The MIT team’s immediate focus is on the training application, where resistance is likely to be lower. There, AR-VIU’s value proposition is less about replacing a veteran sonographer’s technique and more about giving a student something that no current training tool provides: a direct, real-time, spatially registered view of what the probe is seeing, without the interpretive leap from two dimensions to three. Shrihari Viswanath, the paper’s other lead author, said the system makes the invisible visible in a way that traditional instruction cannot. “Overlaying images with the anatomy and providing 3D visual context makes ultrasound significantly easier for novices to understand,” he said.
AR-VIU sits within a broader wave of neurotechnology and medical device breakthroughs that share a common premise: that the most persistent limitations in clinical practice are not hardware problems but cognitive ones, and that the right interface can redistribute expertise in ways that training alone cannot. Whether that premise holds up in a clinical trial, with real patients and real diagnoses at stake, is the question this paper does not yet answer.
The current version of AR-VIU is a research prototype. The probe requires a wired connection to external computing hardware, and the resolution of the volumetric rendering, while sufficient for the object-identification and localization tasks in the study, falls short of what would be required for fine clinical work like cardiac imaging or the detailed fetal measurements performed in obstetric ultrasound. The researchers acknowledge this openly, noting that resolution improvement and additional clinical accuracy testing are the next priorities before any hospital deployment could be considered.

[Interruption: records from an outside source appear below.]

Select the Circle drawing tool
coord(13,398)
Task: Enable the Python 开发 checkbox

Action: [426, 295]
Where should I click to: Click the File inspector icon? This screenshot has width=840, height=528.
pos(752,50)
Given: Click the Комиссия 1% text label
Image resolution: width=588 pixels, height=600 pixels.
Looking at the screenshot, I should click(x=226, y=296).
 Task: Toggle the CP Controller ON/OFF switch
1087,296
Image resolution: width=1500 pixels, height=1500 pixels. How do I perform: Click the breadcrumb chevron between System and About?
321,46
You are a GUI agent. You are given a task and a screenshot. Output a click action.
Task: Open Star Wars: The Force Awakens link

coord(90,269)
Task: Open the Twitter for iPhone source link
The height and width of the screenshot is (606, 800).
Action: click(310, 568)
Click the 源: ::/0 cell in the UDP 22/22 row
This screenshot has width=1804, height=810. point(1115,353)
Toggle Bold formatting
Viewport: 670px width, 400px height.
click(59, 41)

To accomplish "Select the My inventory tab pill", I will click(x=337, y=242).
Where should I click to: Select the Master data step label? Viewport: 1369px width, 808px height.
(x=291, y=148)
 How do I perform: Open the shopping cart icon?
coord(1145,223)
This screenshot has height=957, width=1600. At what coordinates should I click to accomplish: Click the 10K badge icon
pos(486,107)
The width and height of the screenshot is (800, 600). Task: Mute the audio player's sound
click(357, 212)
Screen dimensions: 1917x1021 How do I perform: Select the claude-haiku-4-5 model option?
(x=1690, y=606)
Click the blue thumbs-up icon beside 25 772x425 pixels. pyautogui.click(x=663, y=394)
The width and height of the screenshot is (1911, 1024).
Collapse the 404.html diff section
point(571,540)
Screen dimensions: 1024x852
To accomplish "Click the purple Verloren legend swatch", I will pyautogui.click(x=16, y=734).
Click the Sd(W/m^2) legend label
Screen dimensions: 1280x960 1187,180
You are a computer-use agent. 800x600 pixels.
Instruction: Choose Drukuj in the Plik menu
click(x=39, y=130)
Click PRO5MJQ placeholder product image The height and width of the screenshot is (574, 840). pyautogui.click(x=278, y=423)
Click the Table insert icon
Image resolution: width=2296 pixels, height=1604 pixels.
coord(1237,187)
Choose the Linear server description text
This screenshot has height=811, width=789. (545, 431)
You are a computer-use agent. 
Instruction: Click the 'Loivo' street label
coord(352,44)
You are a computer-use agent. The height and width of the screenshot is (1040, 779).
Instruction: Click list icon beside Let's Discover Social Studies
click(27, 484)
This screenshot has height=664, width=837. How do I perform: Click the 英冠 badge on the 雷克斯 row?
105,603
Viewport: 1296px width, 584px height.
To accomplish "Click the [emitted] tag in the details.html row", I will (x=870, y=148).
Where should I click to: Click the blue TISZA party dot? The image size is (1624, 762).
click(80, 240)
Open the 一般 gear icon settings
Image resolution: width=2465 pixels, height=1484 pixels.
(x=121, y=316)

The study was funded by the MIT Media Lab Consortium, the National Science Foundation, an MIT HEALS graduate fellowship, and an MIT-Tata graduate fellowship. The paper was authored by Hou and Viswanath along with Bowen Wu, a 2024 MIT graduate, and two undergraduates participating in MIT’s Summer Research Program: Cinay Dilibal of Dartmouth College and Tanisha Shende of Oberlin College.
What the study does not yet answer is the question that will ultimately determine whether AR-VIU or any technology like it changes how ultrasound is practiced at scale: whether the performance gains measured in a controlled laboratory setting with gelatin phantoms and embedded objects hold up in the full complexity of a clinical encounter, with a patient on a table, time pressure in the room, and a diagnosis that actually matters.